The Weight of Your Web Stack, Part 1: What Your Backend Costs at Rest

Last week we looked at the top web programming languages and the frameworks developers are choosing in 2026. But there’s a question those rankings don’t answer: what does each of those choices actually cost your server?

Not in dollars (though we’ll get there), but in memory, startup time, and disk space. Before your application serves a single request, it has already claimed resources just by existing. Some frameworks claim 3 MB. Others claim 500 MB. That difference matters when you’re running dozens of services, scaling in Kubernetes, or paying per-gigabyte on cloud infrastructure.

We dug into benchmark data from Sharkbench, TechEmpower, framework documentation, and 40+ independent benchmark studies to quantify the standing cost of 14 popular web backend combinations.

This is Part 1 of a two-part series. This post covers what your backend costs at rest — idle memory, startup time, Docker image sizes, and concurrency models. Part 2 covers what happens when traffic arrives.

The Standing Cost: Every Framework Ranked

Here’s what each framework consumes when it’s running but idle — no traffic, just waiting for requests. All measurements use default configurations unless otherwise noted.

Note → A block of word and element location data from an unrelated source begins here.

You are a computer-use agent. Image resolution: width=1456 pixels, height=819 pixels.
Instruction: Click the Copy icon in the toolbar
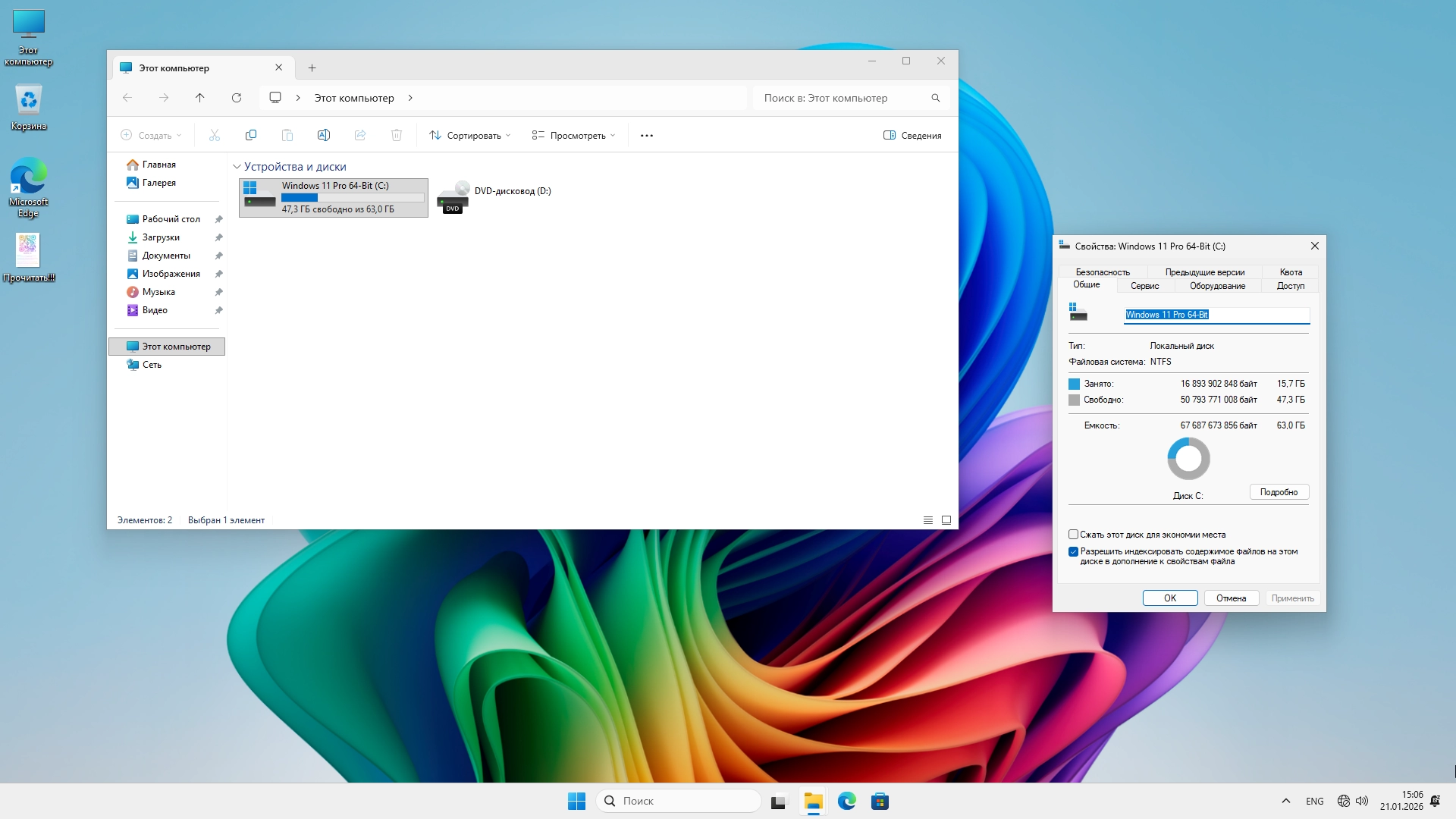(251, 135)
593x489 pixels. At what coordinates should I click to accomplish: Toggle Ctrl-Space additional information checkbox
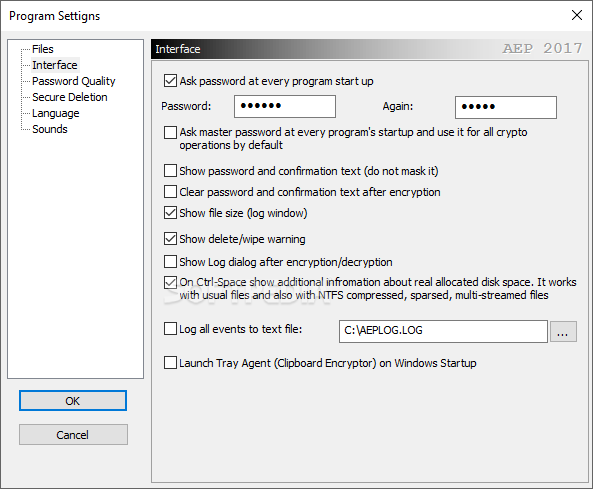(x=170, y=283)
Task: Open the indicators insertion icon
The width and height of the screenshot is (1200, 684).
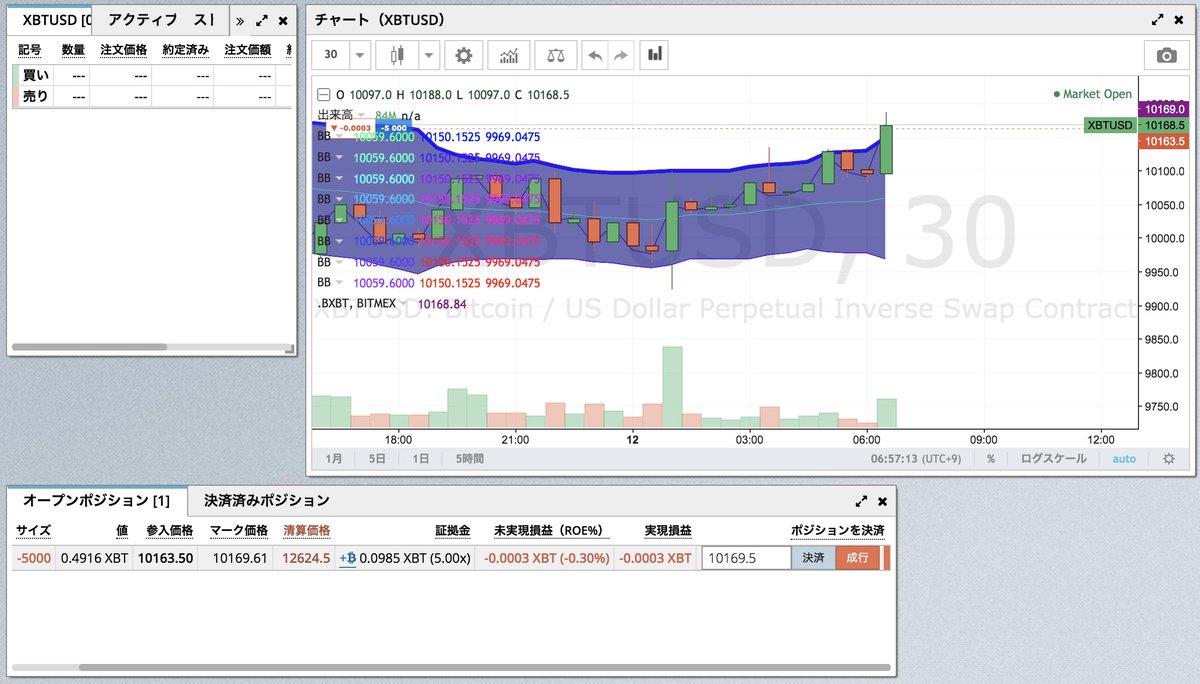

Framework	Idle RAM	Startup Time	Docker Image	Weight Class
Rust (Actix/Axum)	3-15 MB	<5 ms	5-10 MB	Ultralight
Go (net/http)	8-15 MB	<10 ms	5-12 MB	Ultralight
C# (Native AOT)	17-23 MB	14-17 ms	18-90 MB	Light
Elixir (Phoenix)	24-70 MB	1-3 s	25-80 MB	Light
PHP plain (FPM)	5-15 MB/worker	<5 ms/req	51-80 MB	Light
Python (Flask)	30-50 MB	0.3-1 s	50-70 MB	Medium
Python (FastAPI)	40-60 MB	0.5-1.5 s	50-80 MB	Medium
C# (ASP.NET Core)	40-80 MB	70-80 ms	120-216 MB	Medium
Node.js (Express)	50-55 MB	200-500 ms	100-180 MB	Medium
Java (Spring Native)	50-80 MB	30-90 ms	~136 MB	Medium
Python (Django)	70-130 MB	2-5 s	80-120 MB	Heavy
Ruby (Rails/Puma)	80-150 MB	3-8 s	180-300 MB	Heavy
PHP (Laravel/FPM)	30-60 MB/worker	50-200 ms/req	100-150 MB	Heavy
Java (Spring Boot/JVM)	250-500 MB	2.5-5 s	250-430 MB	Heavyweight

Sources: Sharkbench Web Framework Benchmark, Markaicode Rust Framework Benchmark 2025, Thinktecture: Native AOT with ASP.NET Core, Baeldung: Spring Boot Default Memory Settings, DeployHQ: Ruby Application Servers 2025

The spread is enormous. A Rust Axum binary sits at 3 MB of RAM in a 5 MB Docker image. A default Spring Boot application with embedded Tomcat claims 250-500 MB of RAM in a 250-430 MB Docker image. That’s a 30-100x difference in idle resource consumption.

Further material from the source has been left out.